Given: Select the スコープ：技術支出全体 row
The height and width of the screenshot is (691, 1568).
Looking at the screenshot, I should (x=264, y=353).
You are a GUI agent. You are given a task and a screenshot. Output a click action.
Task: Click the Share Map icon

--

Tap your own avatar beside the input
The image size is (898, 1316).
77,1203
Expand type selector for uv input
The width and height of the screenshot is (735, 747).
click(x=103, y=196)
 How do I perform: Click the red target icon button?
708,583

Assignment: Above are the records; from them, give again exactly the lines from the one containing "Given: Select the スコープ：技術支出全体 row" to the one containing "Task: Click the Share Map icon", both lines included, and nothing more.

Task response:
Given: Select the スコープ：技術支出全体 row
The height and width of the screenshot is (691, 1568).
Looking at the screenshot, I should (x=264, y=353).
You are a GUI agent. You are given a task and a screenshot. Output a click action.
Task: Click the Share Map icon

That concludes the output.